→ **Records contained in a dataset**
--------------------------------
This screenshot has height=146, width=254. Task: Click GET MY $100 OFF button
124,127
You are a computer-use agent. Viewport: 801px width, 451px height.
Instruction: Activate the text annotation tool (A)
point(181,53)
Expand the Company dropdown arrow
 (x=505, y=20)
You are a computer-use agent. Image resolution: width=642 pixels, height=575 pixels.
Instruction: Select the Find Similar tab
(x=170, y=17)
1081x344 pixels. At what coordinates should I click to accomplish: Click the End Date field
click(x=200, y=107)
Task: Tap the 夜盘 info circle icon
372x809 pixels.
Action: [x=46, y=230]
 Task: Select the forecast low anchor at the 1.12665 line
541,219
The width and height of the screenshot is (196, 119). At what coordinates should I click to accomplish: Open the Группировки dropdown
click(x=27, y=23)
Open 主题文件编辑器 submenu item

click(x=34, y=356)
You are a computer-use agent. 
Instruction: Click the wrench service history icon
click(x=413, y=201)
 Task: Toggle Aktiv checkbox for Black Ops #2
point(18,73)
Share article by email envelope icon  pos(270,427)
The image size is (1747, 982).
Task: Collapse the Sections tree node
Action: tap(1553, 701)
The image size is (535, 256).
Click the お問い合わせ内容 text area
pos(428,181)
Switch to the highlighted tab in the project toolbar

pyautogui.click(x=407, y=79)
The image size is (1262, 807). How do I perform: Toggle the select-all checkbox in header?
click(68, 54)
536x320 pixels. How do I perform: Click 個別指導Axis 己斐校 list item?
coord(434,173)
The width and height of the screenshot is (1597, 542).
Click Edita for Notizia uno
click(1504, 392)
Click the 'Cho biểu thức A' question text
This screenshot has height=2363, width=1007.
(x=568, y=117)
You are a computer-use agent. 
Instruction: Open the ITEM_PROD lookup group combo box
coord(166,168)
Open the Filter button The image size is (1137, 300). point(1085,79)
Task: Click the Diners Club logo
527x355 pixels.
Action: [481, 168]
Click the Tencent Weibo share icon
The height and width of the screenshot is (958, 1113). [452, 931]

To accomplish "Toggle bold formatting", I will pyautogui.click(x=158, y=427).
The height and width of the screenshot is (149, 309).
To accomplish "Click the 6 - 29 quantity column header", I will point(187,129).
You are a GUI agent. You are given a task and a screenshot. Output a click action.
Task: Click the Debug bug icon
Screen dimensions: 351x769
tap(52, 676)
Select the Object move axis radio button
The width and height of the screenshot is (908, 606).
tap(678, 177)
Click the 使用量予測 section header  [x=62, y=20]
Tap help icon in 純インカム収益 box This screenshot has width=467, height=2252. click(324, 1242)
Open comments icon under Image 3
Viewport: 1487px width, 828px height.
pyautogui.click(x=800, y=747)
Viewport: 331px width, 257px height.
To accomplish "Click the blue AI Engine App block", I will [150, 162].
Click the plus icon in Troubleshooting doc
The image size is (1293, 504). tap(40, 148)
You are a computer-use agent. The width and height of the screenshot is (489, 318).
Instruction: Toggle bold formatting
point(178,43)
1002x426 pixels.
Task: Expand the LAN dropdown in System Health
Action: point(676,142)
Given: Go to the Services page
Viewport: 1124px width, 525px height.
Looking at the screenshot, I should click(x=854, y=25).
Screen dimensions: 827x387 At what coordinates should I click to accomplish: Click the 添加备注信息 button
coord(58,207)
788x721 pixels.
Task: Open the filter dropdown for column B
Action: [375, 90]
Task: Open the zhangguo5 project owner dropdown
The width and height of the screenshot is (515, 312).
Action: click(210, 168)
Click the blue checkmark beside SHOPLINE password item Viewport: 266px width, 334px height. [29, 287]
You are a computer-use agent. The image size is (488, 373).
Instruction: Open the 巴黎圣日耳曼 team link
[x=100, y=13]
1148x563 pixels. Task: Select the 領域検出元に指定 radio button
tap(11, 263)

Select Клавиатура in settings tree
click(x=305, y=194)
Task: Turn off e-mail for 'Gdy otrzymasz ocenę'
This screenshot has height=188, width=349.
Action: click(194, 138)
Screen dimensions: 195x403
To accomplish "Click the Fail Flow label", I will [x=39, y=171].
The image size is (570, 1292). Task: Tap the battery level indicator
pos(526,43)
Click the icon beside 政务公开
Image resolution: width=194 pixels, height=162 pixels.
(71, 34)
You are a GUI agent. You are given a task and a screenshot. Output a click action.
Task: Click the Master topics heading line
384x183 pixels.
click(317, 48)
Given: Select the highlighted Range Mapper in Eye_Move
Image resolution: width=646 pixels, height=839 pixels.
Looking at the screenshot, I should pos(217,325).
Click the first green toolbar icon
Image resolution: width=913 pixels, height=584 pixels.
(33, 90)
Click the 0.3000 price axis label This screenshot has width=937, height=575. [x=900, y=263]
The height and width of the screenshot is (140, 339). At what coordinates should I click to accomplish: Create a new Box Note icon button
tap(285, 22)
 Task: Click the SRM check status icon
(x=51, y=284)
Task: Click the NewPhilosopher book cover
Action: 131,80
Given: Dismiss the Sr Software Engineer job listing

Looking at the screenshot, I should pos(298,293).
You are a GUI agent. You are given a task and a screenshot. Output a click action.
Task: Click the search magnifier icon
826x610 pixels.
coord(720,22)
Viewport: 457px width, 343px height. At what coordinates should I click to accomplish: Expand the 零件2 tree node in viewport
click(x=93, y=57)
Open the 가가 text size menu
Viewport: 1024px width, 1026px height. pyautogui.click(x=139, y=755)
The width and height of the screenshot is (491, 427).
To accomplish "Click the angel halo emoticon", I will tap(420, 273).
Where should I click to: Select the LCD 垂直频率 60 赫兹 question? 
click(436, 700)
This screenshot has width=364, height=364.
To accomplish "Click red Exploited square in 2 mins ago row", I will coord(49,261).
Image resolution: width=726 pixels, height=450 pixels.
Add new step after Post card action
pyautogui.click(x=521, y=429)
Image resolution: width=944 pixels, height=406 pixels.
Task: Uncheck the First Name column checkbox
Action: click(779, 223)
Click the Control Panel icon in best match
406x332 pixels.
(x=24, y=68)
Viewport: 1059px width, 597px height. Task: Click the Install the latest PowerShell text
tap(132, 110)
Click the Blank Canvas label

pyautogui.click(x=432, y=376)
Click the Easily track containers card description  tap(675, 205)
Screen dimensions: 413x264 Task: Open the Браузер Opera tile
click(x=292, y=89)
--------------------------------
→ **About this exercise**
The answer consists only of the lines from the one containing "Image resolution: width=726" to the end of the records, each written out exactly.

→ **Output for this exercise**
Image resolution: width=726 pixels, height=450 pixels.
Add new step after Post card action
pyautogui.click(x=521, y=429)
Image resolution: width=944 pixels, height=406 pixels.
Task: Uncheck the First Name column checkbox
Action: click(779, 223)
Click the Control Panel icon in best match
406x332 pixels.
(x=24, y=68)
Viewport: 1059px width, 597px height. Task: Click the Install the latest PowerShell text
tap(132, 110)
Click the Blank Canvas label

pyautogui.click(x=432, y=376)
Click the Easily track containers card description  tap(675, 205)
Screen dimensions: 413x264 Task: Open the Браузер Opera tile
click(x=292, y=89)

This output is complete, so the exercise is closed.